Тейлор и Энджел переглянулись.
— Я не знаю, нужно ли… — начал Энджел.
— Выхода нет, иначе мы разобьемся, — настаивала Хани. — И потом, для нее так будет лучше. — Она повернула голову, чтобы встретиться с Тейлором глазами в зеркале. — До пляжа уже недалеко, — добавила она. — Жду не дождусь, когда смогу скинуть это платье.
Марлоу услышала, как забренчали расстегиваемые пряжки.
— Мы останемся здесь, пока ты не свяжешься с Евой, — сказала Хани, выключая мотор. «Лендровер» легко преодолел дюны и остановился на темной полоске песка около воды.
— Просто скажи ей, — в сотый раз прошептала Грейс, наклоняясь к уху Марлоу и держа двумя руками ее голову.
Марлоу не ответила. Она решила больше ничего не говорить. Когда она проверяла последний раз, количество зрителей выросло вдесятеро. Пусть остальные, включая Грейс, выглядят законченными подонками. Марлоу останется спокойной и невинной. Она втянула живот, пытаясь не выглядеть перед камерой как бесформенный мешок, поскольку ее положили на заднее сиденье.
— Все на выход, — услышала Марлоу голос Хани. — Она отдохнет, и ей полегчает.
И Марлоу осталась в машине одна, посчитала, как четыре раза хлопнули дверцы, и прислушалась к доносящемуся снаружи гулу океана. Руки были связаны на животе коричневым ремнем Энджела. Она с усилием подняла ноги, чтобы увидеть их. Черный ремень Тейлора обхватывал лодыжки. Через некоторое время Марлоу села, до боли напрягая мышцы живота, и увидела, что Хани недооценила прилив: волны начали плескаться о колеса, и пена оставалась в бороздках шин.

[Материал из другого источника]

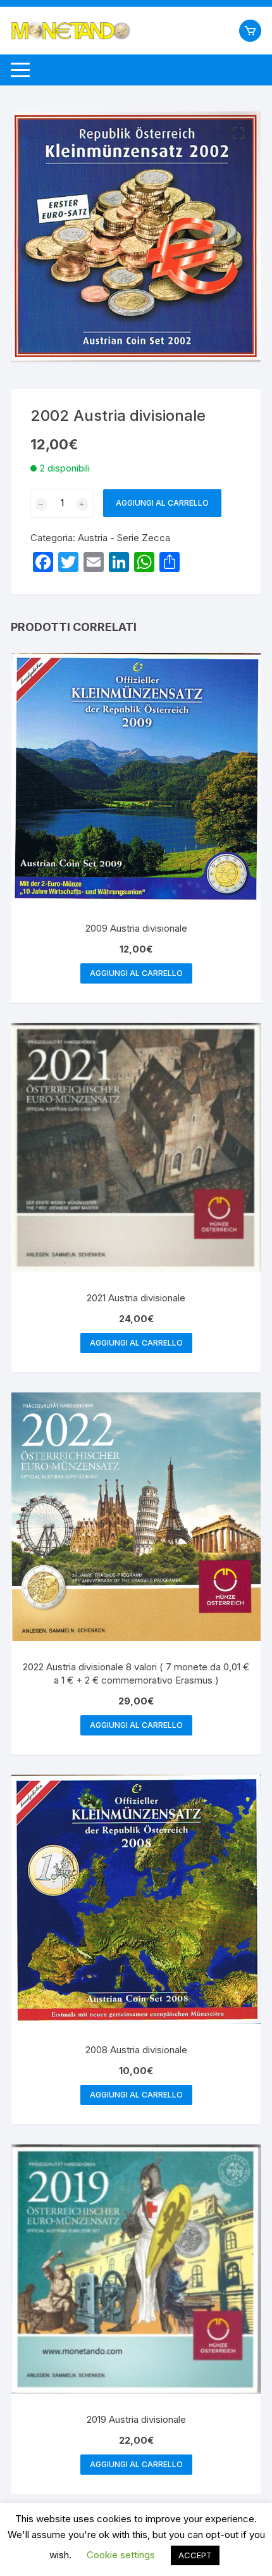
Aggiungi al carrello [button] (136, 973)
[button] (238, 133)
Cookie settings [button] (121, 2555)
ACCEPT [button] (195, 2555)
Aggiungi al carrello (162, 503)
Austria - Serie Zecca (124, 538)
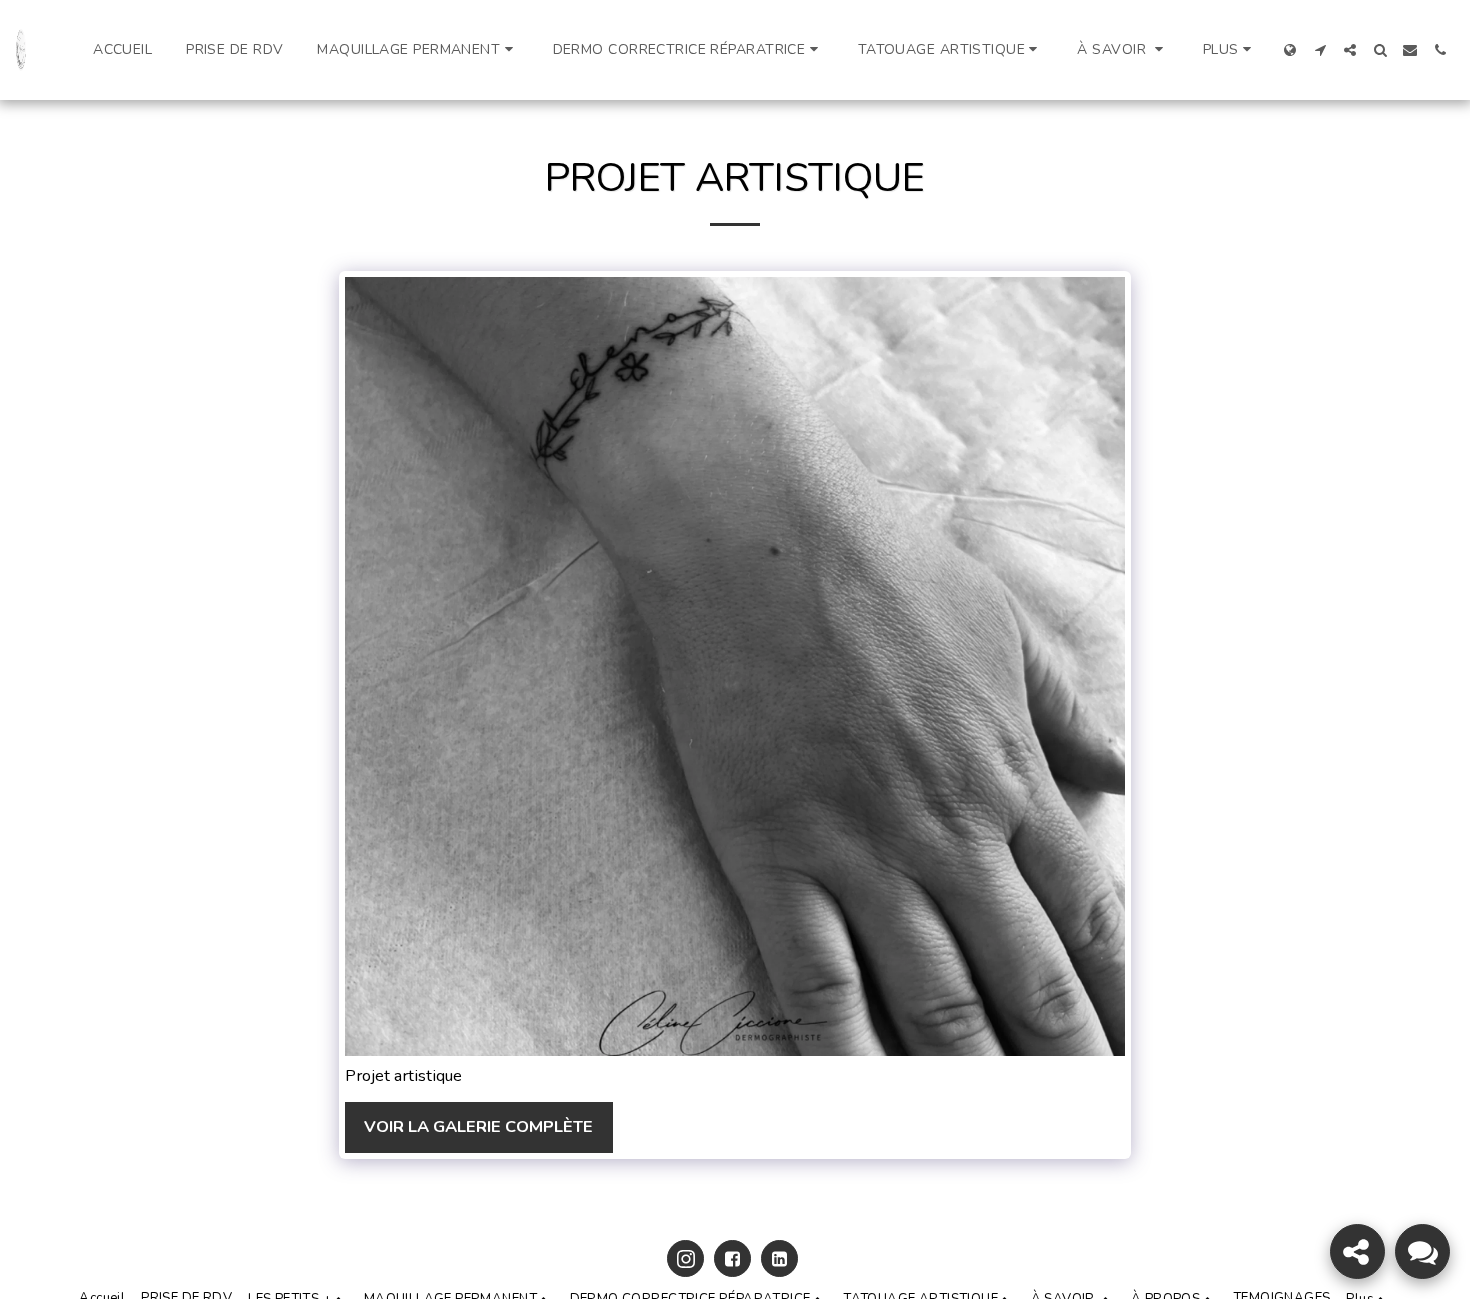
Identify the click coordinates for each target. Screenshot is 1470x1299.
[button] (417, 49)
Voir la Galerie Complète (478, 1126)
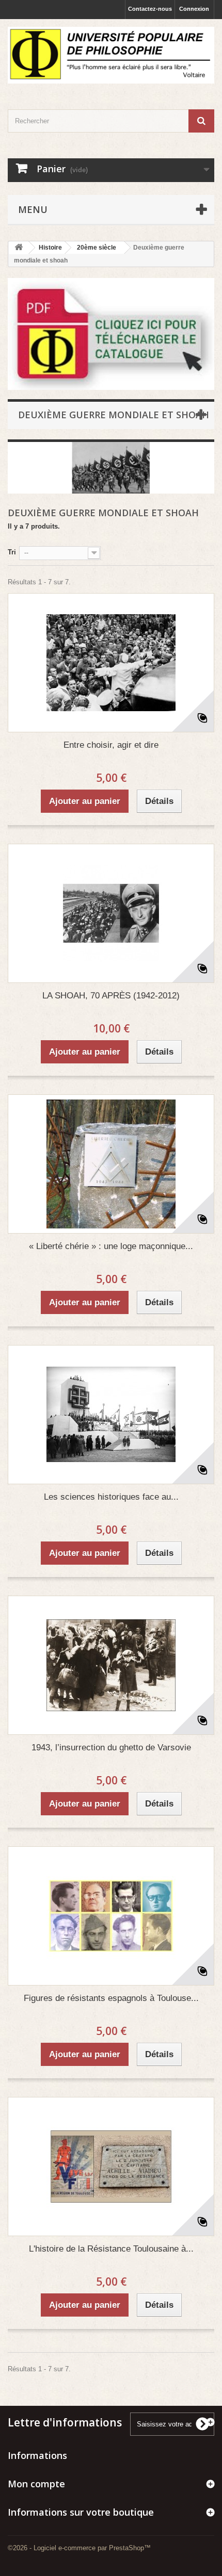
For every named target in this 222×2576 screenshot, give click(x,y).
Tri (12, 552)
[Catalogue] (111, 334)
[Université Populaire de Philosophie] (111, 55)
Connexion (194, 9)
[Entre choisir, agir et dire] (111, 662)
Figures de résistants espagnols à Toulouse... (111, 1998)
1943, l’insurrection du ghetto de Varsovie (111, 1747)
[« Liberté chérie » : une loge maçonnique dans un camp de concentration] (111, 1164)
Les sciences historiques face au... (111, 1497)
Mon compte (36, 2483)
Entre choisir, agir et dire (111, 745)
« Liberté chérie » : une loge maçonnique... (111, 1246)
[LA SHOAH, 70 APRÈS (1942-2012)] (111, 913)
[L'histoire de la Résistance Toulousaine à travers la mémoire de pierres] (111, 2166)
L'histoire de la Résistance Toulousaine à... (111, 2249)
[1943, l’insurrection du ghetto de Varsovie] (111, 1665)
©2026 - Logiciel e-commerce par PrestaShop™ (79, 2548)
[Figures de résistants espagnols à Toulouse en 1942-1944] (111, 1915)
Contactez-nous (150, 9)
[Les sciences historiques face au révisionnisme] (111, 1414)
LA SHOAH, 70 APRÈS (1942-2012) (111, 995)
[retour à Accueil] (18, 247)
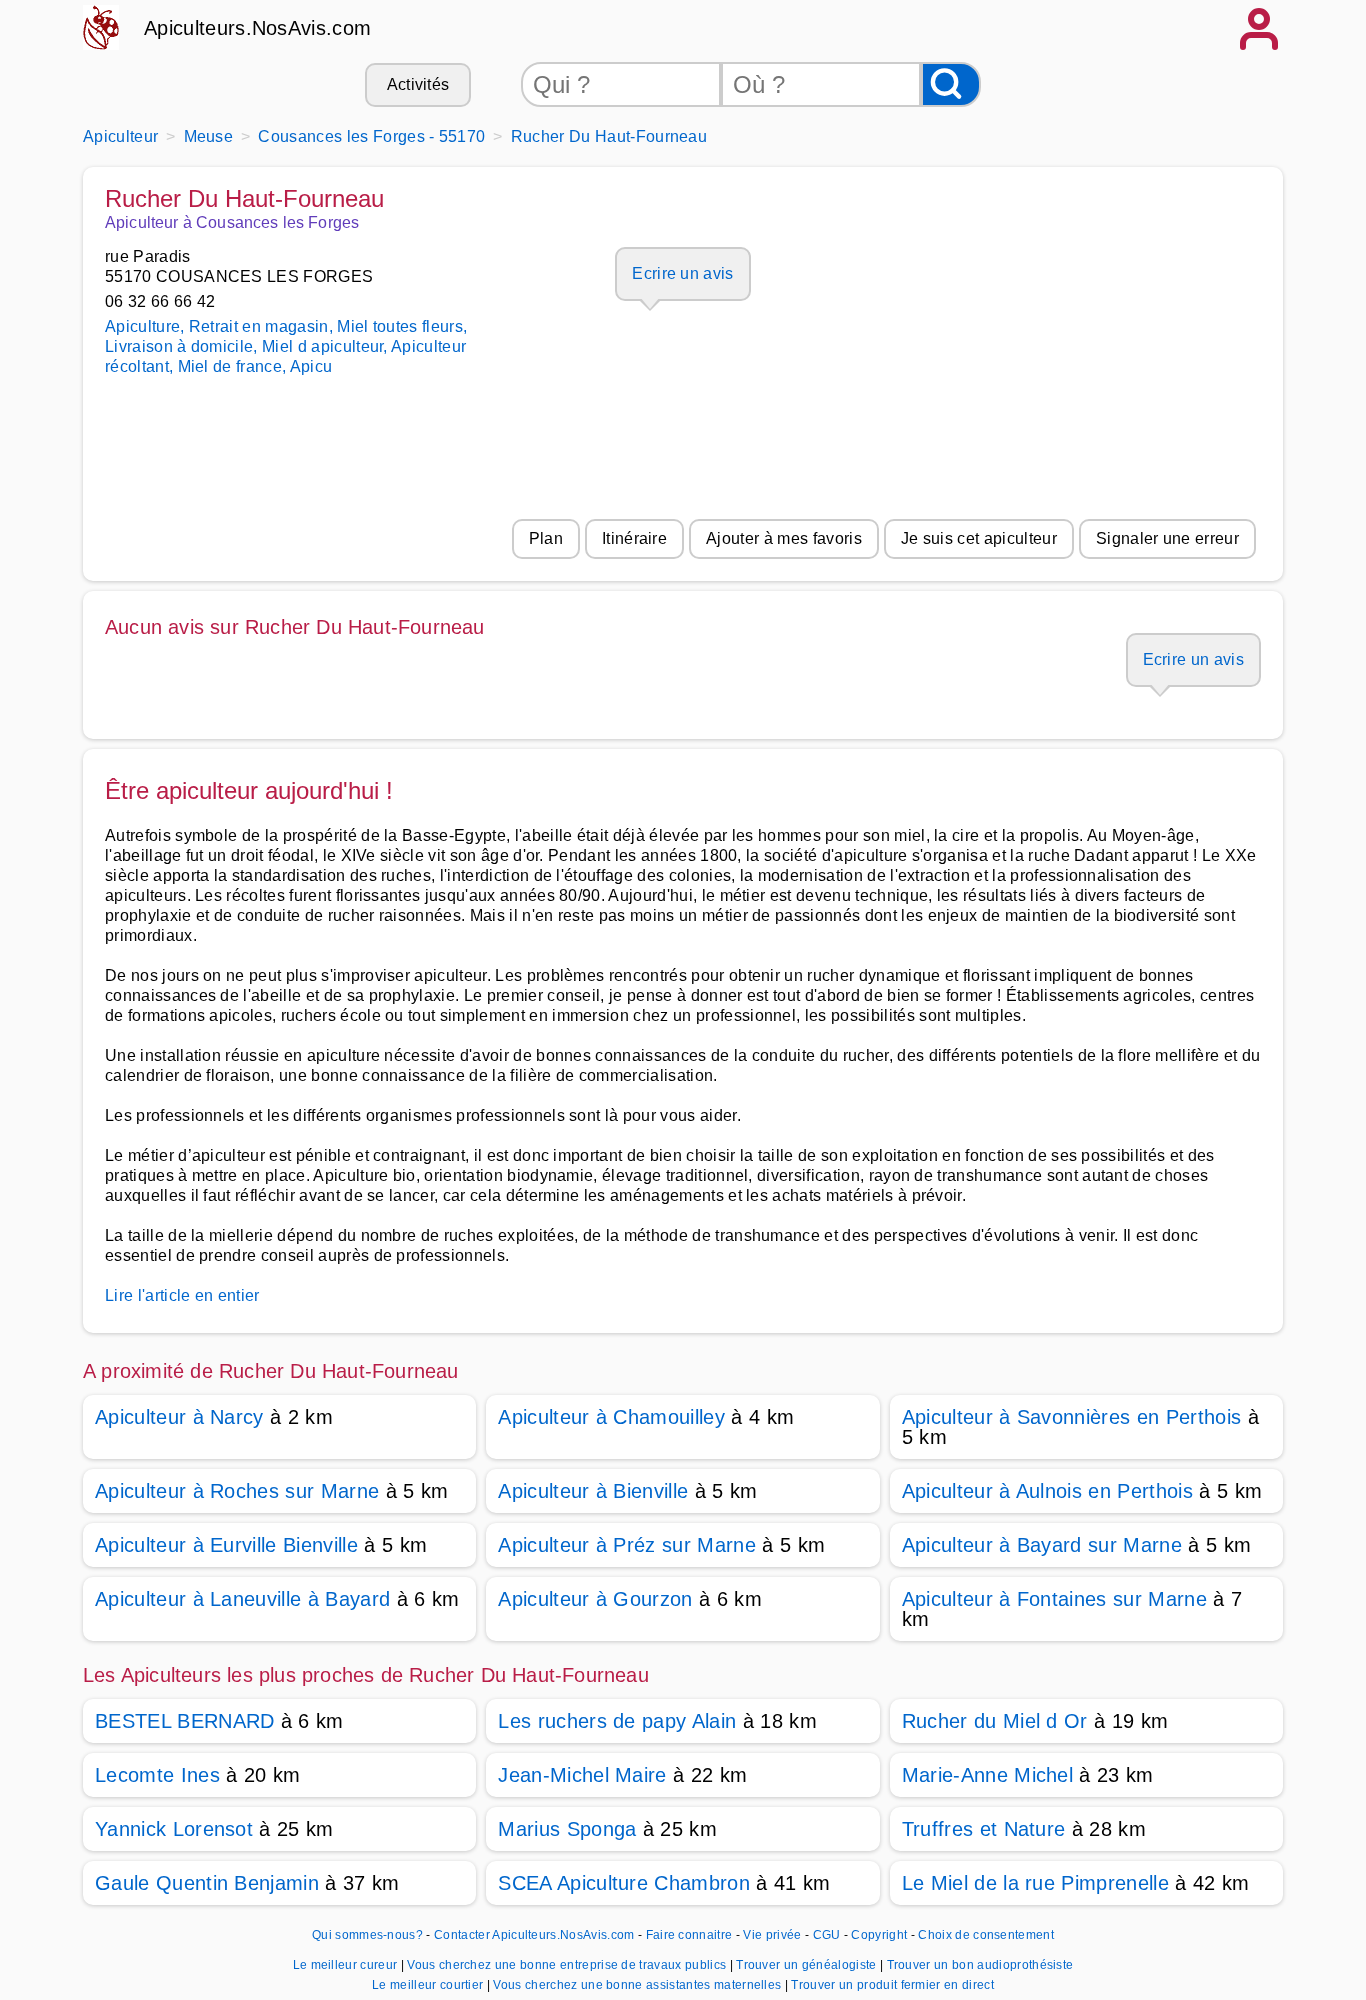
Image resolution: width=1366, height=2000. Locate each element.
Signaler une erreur (1167, 538)
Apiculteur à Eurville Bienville (226, 1545)
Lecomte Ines (157, 1775)
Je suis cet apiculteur (979, 538)
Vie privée (772, 1935)
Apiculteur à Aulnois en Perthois (1047, 1491)
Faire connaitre (689, 1935)
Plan (546, 538)
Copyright (880, 1935)
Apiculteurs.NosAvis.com (257, 28)
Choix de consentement (986, 1935)
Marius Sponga (567, 1829)
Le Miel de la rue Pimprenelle (1035, 1883)
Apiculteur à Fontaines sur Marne (1054, 1599)
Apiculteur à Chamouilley (611, 1417)
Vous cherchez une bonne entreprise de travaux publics (568, 1965)
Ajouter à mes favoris (784, 538)
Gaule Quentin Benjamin (207, 1883)
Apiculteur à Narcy (179, 1417)
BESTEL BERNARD (184, 1721)
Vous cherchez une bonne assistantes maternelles (638, 1985)
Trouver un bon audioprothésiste (980, 1965)
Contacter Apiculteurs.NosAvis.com (534, 1935)
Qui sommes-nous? (367, 1935)
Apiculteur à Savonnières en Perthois (1072, 1417)
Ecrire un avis (682, 273)
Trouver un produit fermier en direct (892, 1985)
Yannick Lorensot (174, 1829)
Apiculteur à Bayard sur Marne (1042, 1545)
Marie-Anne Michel (987, 1775)
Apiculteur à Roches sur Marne (237, 1491)
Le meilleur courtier (429, 1985)
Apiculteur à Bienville (593, 1491)
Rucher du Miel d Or (995, 1721)
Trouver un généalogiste (808, 1965)
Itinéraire (634, 538)
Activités (418, 84)
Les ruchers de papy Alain (617, 1721)
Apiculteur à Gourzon (595, 1599)
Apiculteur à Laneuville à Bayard (242, 1599)
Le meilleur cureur (347, 1965)
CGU (827, 1935)
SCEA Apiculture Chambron (624, 1883)
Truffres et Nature (984, 1829)
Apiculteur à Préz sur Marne (627, 1545)
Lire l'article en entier (182, 1295)
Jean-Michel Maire (582, 1775)
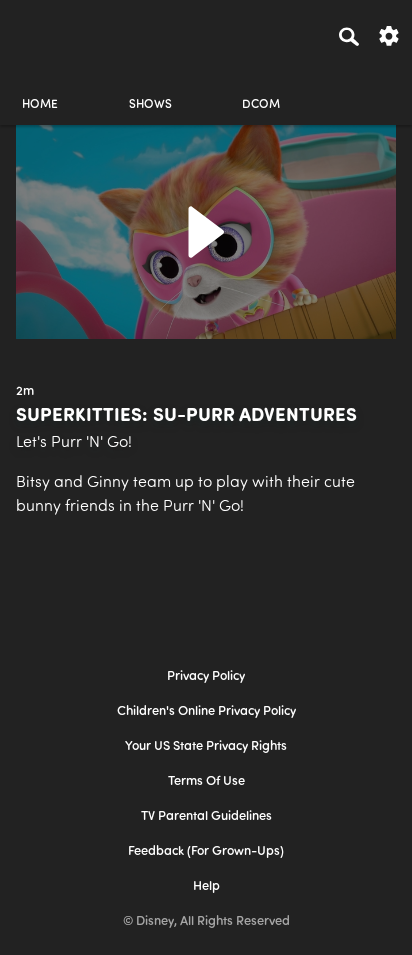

Впереди на пляже сидела в одиночестве на песке Грейс, обхватив руками колени. Энджел сидел на корточках у края прибоя, опустив голову на грудь и тыкая палкой в песок. Тейлор был в воде вместе с Хани. Верная своему слову, она сняла платье и прыгала в промокшем лифчике и трусах, дрожа всем телом. Тихий океан холодный, идиотка, подумала Марлоу. Она вспомнила, как в третьем классе узнала об Атлантике. Прямолинейный учитель не стеснялся в выражениях, словно океан у Восточного побережья был командой соперников. «Мутный, загаженный, теплый как моча», — с презрением перечислял он уничижительные эпитеты.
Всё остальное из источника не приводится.